++++ Extracted entries
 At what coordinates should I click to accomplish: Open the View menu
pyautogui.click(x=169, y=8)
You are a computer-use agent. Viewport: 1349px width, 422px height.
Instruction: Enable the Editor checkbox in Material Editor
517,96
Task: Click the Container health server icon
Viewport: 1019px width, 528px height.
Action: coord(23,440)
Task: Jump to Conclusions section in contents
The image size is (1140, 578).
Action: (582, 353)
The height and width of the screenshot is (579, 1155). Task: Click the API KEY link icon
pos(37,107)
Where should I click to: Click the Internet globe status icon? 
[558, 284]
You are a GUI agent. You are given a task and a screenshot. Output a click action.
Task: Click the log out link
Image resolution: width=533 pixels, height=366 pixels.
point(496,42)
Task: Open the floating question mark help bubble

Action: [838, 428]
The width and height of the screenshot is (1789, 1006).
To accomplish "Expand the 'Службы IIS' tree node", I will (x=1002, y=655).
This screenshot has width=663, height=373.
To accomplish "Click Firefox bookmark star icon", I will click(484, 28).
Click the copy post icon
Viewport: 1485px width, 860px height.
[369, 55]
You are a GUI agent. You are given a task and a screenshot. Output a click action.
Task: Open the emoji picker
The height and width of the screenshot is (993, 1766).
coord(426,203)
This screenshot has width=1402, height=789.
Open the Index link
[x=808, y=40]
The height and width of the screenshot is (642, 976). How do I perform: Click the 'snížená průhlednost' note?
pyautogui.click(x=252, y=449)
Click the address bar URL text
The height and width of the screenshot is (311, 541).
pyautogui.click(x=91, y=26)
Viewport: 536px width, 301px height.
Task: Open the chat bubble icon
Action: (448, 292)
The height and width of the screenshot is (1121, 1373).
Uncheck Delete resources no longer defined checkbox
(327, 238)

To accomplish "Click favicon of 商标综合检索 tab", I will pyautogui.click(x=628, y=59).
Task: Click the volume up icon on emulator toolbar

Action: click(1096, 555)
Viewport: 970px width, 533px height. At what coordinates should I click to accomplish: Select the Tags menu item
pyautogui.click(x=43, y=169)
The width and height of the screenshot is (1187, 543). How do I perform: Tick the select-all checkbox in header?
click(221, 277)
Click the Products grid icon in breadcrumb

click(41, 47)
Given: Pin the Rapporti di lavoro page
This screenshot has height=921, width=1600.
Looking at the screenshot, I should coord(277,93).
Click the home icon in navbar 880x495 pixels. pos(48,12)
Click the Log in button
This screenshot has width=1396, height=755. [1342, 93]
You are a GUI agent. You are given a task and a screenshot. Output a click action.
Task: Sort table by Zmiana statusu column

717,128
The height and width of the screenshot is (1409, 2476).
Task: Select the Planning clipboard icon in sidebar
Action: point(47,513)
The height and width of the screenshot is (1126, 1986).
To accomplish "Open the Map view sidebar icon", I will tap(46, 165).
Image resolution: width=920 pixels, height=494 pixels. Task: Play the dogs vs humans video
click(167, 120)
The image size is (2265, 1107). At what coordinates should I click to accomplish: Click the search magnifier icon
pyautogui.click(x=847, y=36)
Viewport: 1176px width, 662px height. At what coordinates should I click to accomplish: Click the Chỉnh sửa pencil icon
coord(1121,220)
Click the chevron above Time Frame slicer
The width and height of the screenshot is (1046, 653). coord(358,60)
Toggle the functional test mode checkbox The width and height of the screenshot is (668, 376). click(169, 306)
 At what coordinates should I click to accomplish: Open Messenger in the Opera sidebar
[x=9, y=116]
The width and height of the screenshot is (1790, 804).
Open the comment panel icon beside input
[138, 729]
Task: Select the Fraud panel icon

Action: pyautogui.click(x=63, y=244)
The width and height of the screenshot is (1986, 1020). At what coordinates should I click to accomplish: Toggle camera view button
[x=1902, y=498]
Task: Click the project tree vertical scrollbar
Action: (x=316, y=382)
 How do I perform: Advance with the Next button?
++++++++
Return the entries above in full and exactly as written.

Answer to this exercise »
 At what coordinates should I click to accomplish: Open the View menu
pyautogui.click(x=169, y=8)
You are a computer-use agent. Viewport: 1349px width, 422px height.
Instruction: Enable the Editor checkbox in Material Editor
517,96
Task: Click the Container health server icon
Viewport: 1019px width, 528px height.
Action: coord(23,440)
Task: Jump to Conclusions section in contents
The image size is (1140, 578).
Action: (582, 353)
The height and width of the screenshot is (579, 1155). Task: Click the API KEY link icon
pos(37,107)
Where should I click to: Click the Internet globe status icon? 
[558, 284]
You are a GUI agent. You are given a task and a screenshot. Output a click action.
Task: Click the log out link
Image resolution: width=533 pixels, height=366 pixels.
point(496,42)
Task: Open the floating question mark help bubble

Action: [838, 428]
The width and height of the screenshot is (1789, 1006).
To accomplish "Expand the 'Службы IIS' tree node", I will (x=1002, y=655).
This screenshot has width=663, height=373.
To accomplish "Click Firefox bookmark star icon", I will click(484, 28).
Click the copy post icon
Viewport: 1485px width, 860px height.
[369, 55]
You are a GUI agent. You are given a task and a screenshot. Output a click action.
Task: Open the emoji picker
The height and width of the screenshot is (993, 1766).
coord(426,203)
This screenshot has width=1402, height=789.
Open the Index link
[x=808, y=40]
The height and width of the screenshot is (642, 976). How do I perform: Click the 'snížená průhlednost' note?
pyautogui.click(x=252, y=449)
Click the address bar URL text
The height and width of the screenshot is (311, 541).
pyautogui.click(x=91, y=26)
Viewport: 536px width, 301px height.
Task: Open the chat bubble icon
Action: (448, 292)
The height and width of the screenshot is (1121, 1373).
Uncheck Delete resources no longer defined checkbox
(327, 238)

To accomplish "Click favicon of 商标综合检索 tab", I will pyautogui.click(x=628, y=59).
Task: Click the volume up icon on emulator toolbar

Action: click(1096, 555)
Viewport: 970px width, 533px height. At what coordinates should I click to accomplish: Select the Tags menu item
pyautogui.click(x=43, y=169)
The width and height of the screenshot is (1187, 543). How do I perform: Tick the select-all checkbox in header?
click(221, 277)
Click the Products grid icon in breadcrumb

click(41, 47)
Given: Pin the Rapporti di lavoro page
This screenshot has height=921, width=1600.
Looking at the screenshot, I should coord(277,93).
Click the home icon in navbar 880x495 pixels. pos(48,12)
Click the Log in button
This screenshot has width=1396, height=755. [1342, 93]
You are a GUI agent. You are given a task and a screenshot. Output a click action.
Task: Sort table by Zmiana statusu column

717,128
The height and width of the screenshot is (1409, 2476).
Task: Select the Planning clipboard icon in sidebar
Action: point(47,513)
The height and width of the screenshot is (1126, 1986).
To accomplish "Open the Map view sidebar icon", I will tap(46, 165).
Image resolution: width=920 pixels, height=494 pixels. Task: Play the dogs vs humans video
click(167, 120)
The image size is (2265, 1107). At what coordinates should I click to accomplish: Click the search magnifier icon
pyautogui.click(x=847, y=36)
Viewport: 1176px width, 662px height. At what coordinates should I click to accomplish: Click the Chỉnh sửa pencil icon
coord(1121,220)
Click the chevron above Time Frame slicer
The width and height of the screenshot is (1046, 653). coord(358,60)
Toggle the functional test mode checkbox The width and height of the screenshot is (668, 376). click(169, 306)
 At what coordinates should I click to accomplish: Open Messenger in the Opera sidebar
[x=9, y=116]
The width and height of the screenshot is (1790, 804).
Open the comment panel icon beside input
[138, 729]
Task: Select the Fraud panel icon

Action: pyautogui.click(x=63, y=244)
The width and height of the screenshot is (1986, 1020). At what coordinates should I click to accomplish: Toggle camera view button
[x=1902, y=498]
Task: Click the project tree vertical scrollbar
Action: (x=316, y=382)
 How do I perform: Advance with the Next button?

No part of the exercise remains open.